- **Activity**:
What is needed here is every entry, retyped exactly.

━━━━━ Supplied records

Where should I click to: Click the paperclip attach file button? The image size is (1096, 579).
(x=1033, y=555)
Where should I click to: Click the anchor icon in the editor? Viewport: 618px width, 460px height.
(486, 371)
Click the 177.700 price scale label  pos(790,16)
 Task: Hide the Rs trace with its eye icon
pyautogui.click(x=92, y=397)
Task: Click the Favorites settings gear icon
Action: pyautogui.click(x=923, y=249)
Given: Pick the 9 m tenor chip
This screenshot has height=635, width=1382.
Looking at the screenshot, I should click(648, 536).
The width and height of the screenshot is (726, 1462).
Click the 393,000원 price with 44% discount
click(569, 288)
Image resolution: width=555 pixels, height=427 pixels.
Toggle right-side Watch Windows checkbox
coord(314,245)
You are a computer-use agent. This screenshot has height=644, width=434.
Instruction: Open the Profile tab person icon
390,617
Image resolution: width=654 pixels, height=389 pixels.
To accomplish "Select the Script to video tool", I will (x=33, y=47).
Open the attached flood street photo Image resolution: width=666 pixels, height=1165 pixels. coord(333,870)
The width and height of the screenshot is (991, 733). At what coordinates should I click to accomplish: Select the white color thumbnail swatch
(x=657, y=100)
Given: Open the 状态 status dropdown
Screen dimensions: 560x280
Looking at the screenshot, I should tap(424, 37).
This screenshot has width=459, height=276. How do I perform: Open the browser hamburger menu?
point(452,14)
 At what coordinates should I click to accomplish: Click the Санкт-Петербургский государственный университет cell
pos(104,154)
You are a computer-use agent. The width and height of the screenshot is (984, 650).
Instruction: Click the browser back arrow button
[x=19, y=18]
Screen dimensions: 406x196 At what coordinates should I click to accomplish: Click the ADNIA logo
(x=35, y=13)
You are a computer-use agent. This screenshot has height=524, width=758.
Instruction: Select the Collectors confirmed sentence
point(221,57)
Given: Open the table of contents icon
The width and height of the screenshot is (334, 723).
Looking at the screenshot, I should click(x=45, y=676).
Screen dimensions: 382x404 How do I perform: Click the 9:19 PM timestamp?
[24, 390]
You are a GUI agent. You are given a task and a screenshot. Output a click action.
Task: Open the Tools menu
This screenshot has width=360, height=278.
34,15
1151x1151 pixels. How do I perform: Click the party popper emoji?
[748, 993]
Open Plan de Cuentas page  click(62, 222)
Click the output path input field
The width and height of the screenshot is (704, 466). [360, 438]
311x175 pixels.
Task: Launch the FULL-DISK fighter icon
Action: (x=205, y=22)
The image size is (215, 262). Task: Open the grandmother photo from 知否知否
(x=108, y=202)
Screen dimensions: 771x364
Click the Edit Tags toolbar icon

━━━━━━━━━━

- **Response to this exercise**:
Where should I click to: Click the paperclip attach file button? The image size is (1096, 579).
(x=1033, y=555)
Where should I click to: Click the anchor icon in the editor? Viewport: 618px width, 460px height.
(486, 371)
Click the 177.700 price scale label  pos(790,16)
 Task: Hide the Rs trace with its eye icon
pyautogui.click(x=92, y=397)
Task: Click the Favorites settings gear icon
Action: pyautogui.click(x=923, y=249)
Given: Pick the 9 m tenor chip
This screenshot has height=635, width=1382.
Looking at the screenshot, I should click(648, 536).
The width and height of the screenshot is (726, 1462).
Click the 393,000원 price with 44% discount
click(569, 288)
Image resolution: width=555 pixels, height=427 pixels.
Toggle right-side Watch Windows checkbox
coord(314,245)
You are a computer-use agent. This screenshot has height=644, width=434.
Instruction: Open the Profile tab person icon
390,617
Image resolution: width=654 pixels, height=389 pixels.
To accomplish "Select the Script to video tool", I will (x=33, y=47).
Open the attached flood street photo Image resolution: width=666 pixels, height=1165 pixels. coord(333,870)
The width and height of the screenshot is (991, 733). At what coordinates should I click to accomplish: Select the white color thumbnail swatch
(x=657, y=100)
Given: Open the 状态 status dropdown
Screen dimensions: 560x280
Looking at the screenshot, I should tap(424, 37).
This screenshot has width=459, height=276. How do I perform: Open the browser hamburger menu?
point(452,14)
 At what coordinates should I click to accomplish: Click the Санкт-Петербургский государственный университет cell
pos(104,154)
You are a computer-use agent. The width and height of the screenshot is (984, 650).
Instruction: Click the browser back arrow button
[x=19, y=18]
Screen dimensions: 406x196 At what coordinates should I click to accomplish: Click the ADNIA logo
(x=35, y=13)
You are a computer-use agent. This screenshot has height=524, width=758.
Instruction: Select the Collectors confirmed sentence
point(221,57)
Given: Open the table of contents icon
The width and height of the screenshot is (334, 723).
Looking at the screenshot, I should click(x=45, y=676).
Screen dimensions: 382x404 How do I perform: Click the 9:19 PM timestamp?
[24, 390]
You are a GUI agent. You are given a task and a screenshot. Output a click action.
Task: Open the Tools menu
This screenshot has width=360, height=278.
34,15
1151x1151 pixels. How do I perform: Click the party popper emoji?
[748, 993]
Open Plan de Cuentas page  click(62, 222)
Click the output path input field
The width and height of the screenshot is (704, 466). [360, 438]
311x175 pixels.
Task: Launch the FULL-DISK fighter icon
Action: (x=205, y=22)
The image size is (215, 262). Task: Open the grandmother photo from 知否知否
(x=108, y=202)
Screen dimensions: 771x364
Click the Edit Tags toolbar icon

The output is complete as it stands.